◆ **PROVIDED PASSAGE**:
<<<<

Can't help on the ideas but the pictures look great

Sent from my iPhone using Tapatalk


----------



## dpn

I've made a lot of progress taking shots with soft / even / slightly-boring light, but I'm still working on getting my photos to a more dramatic level.

































I'd still appreciate any advice the real gurus might be willing to share. I've gotten much better results with the two off-camera flashes -- I can't believe how good the $60 Godox TT600s are -- and I'm seriously considering investing in some real studio strobes.


----------



## dpn

*Can anyone recommend a good product photography or jewelry photography lighting book or video series? I've ordered this book from Amazon, but I suspect it's focused more on big product photography than small stuff.*

Couple more of my shots. Here's what I've learned:















1) Zero noticeable benefit switching away from my ancient Minolta 100mm f/4 Macro Lens (~$100) to either of the current Fuji X-series lenses. I tested both the XF 60mm f/2.4 R Macro and XF 80mm f/2.8 R LM OIS WR Macro. In theory the modern Fuji options are better because my X-T2 and On1 Capture software know how to correct them ... but my old Minolta lens (and I suspect most other quality 100mm macro lenses) are already very well corrected. I do need to use an extension tube if I'm shooting 1:1, but I rarely do so. I am considering getting a macro rail so that I can focus-stack.

2) I bought and have been using a $49 product shooting table. I wish I had saved my money. I've switched back to just using a desk.

3) I bought and returned a $200 Minolta MD -> Fuji XF tilt/shift adapter. It didn't allow me to stop down by ancient MD lenses, which sucked. Maybe that's the difference between the $200 adapter I tried and the $500 adapters I passed on. Maybe this adapter works well with other lens mounts. If I try to get tilt/shift again, I'll likely buy the Nikon F -> Fuji XF version and also use a Minolta MD -> Nikon F adapter.

4) Switching from just shooting in-camera RAW to shooting tethered to my laptop and using On1 Capture software has been revelatory. I wish I had tried this earlier!

5) I tried shooting with a pair of $60 LED light panels. They were well reviewed enough, and probably work great for video. They didn't put out enough light for macro still photography though.

6) For backdrops, I've been using fordite slabs (which I make custom watch dials out of) and swatches of fabric. I just bought quite a few types of slate and neutral tiles from Lowe's. They're heavy, but they seem great especially for the price!


----------



## Sassi

For indoor shooting I have used NanLite Halo 14 ring light for some time now. Outdoors I try to get sunlight filtered through a tree etc. also use some mirrors sometimes. Here are a few examples. In the first picture you can see the light I am talking about. I also like to add some background lights to get some bokeh balls sometimes. I usually use Canon EF 70-200mm F/4L IS USM lens to get nice DOF.


----------



## dpn

You're the man @Sassi -- Thanks a ton for sharing those (fantastic) images and insights. I'm realizing that my current lighting efforts are basically trying to replicate a ring light, so I'm going to snag a Halo ring light.

>>>>

◆ **DATASET EXTRACT**:
<<<<

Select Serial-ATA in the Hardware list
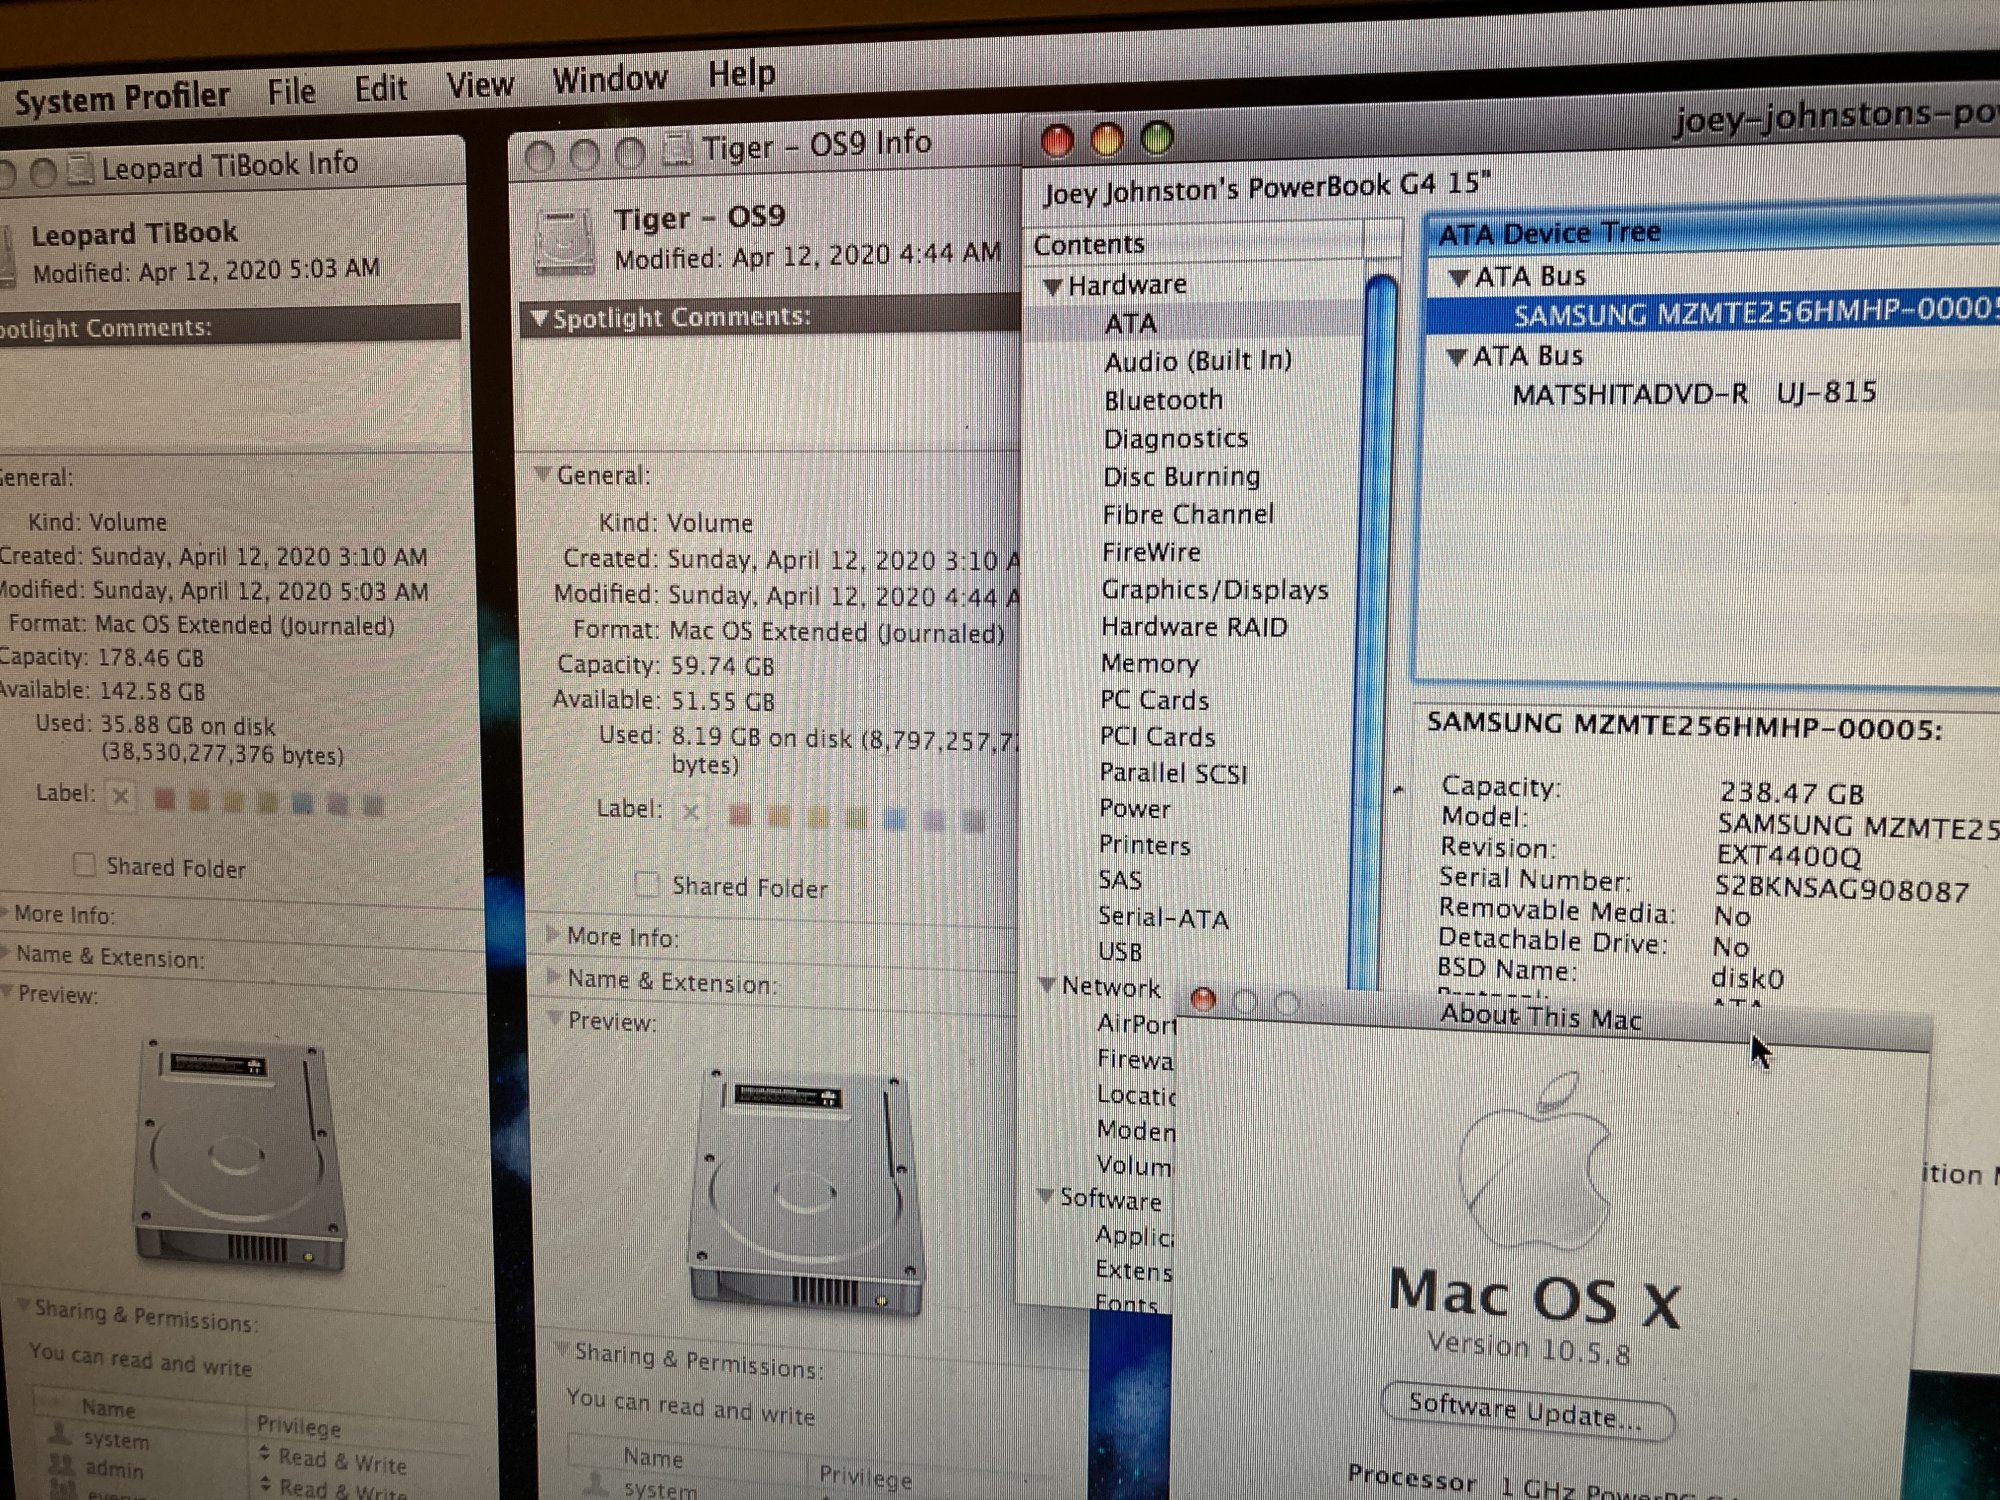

>>>>

◆ **WHAT IS ASKED**:
**1)** Answer these questions from the photography lighting thread.
(a) What price does the thread give for the Godox TT600 flashes?
(b) What did dpn buy from Lowe's to use as backdrops?
(c) What light does Sassi use for indoor shooting?
**2)** From the photography lighting thread, return word for word the stretch starting at "For indoor shooting" and ending at "get nice DOF.".
**3)** Carry the photography lighting thread on from its final post.

◆ **ANSWER SET**:
**1)**
(a) $60 each.
(b) Quite a few types of slate and neutral tiles.
(c) A NanLite Halo 14 ring light.

**2)**
For indoor shooting I have used NanLite Halo 14 ring light for some time now. Outdoors I try to get sunlight filtered through a tree etc. also use some mirrors sometimes. Here are a few examples. In the first picture you can see the light I am talking about. I also like to add some background lights to get some bokeh balls sometimes. I usually use Canon EF 70-200mm F/4L IS USM lens to get nice DOF.

**3)**
I really love how you set up the white Alpinist and DressKX shots. Any advice on propping / elevating / holding watches in place? I can probably make something work with Lego / Rodico / Tacky Wax ...

Thanks again for putting the effort into this shots and sharing them here. Your stuff is really inspiring!


----------



## mbarmbar

Zhanming057 said:


> My recommendation is to skip the softbox since you'll inevitably make photos that end up looking like they came out of a product catalog. There's two ways you could meaningfully improve your shooting quality if you don't want to go all the way on strobes.
> 
> 1. You can get an LED panel or 2 and diffuse them. This is more controllable than flash work and you can hold the panels by hand for quicker work. There might not be enough light for watches with major amounts of dial movements, though (freezing a balance wheel is out of the question for the most part). The benefit is being able to pre visualize your shot and add relatively controlled amounts of light.
> 
> 2. Just light the scene with your phone/tablet and exposure stack. The main downside to this is that it's incredibly hard to simultaneously exposure stack and focus stack, and focus stacking is kind of the bread and butter of macro photography. The upside is you have perfect control over light and you can fix just about anything in post as needed. Also this won't work on watches that do not hack. It can be done (see picture 2 for an example of a focus+exposure stack, although I could have stacked a lot more shots if I didn't need to control light) but getting quick at it takes practice and a good bit of experience with Photoshop.
> 
> The first shot is with a single light source (my computer monitor) and two reflectors at 1/8s, and already the second subdial is getting a little blurry. Anything faster and I would have to pull out strobes. Extra nominations are a tripod head with precise angle adjustments, and a camera that tethers so you can view the results on a high resolution display while shooting.


Excellent advice!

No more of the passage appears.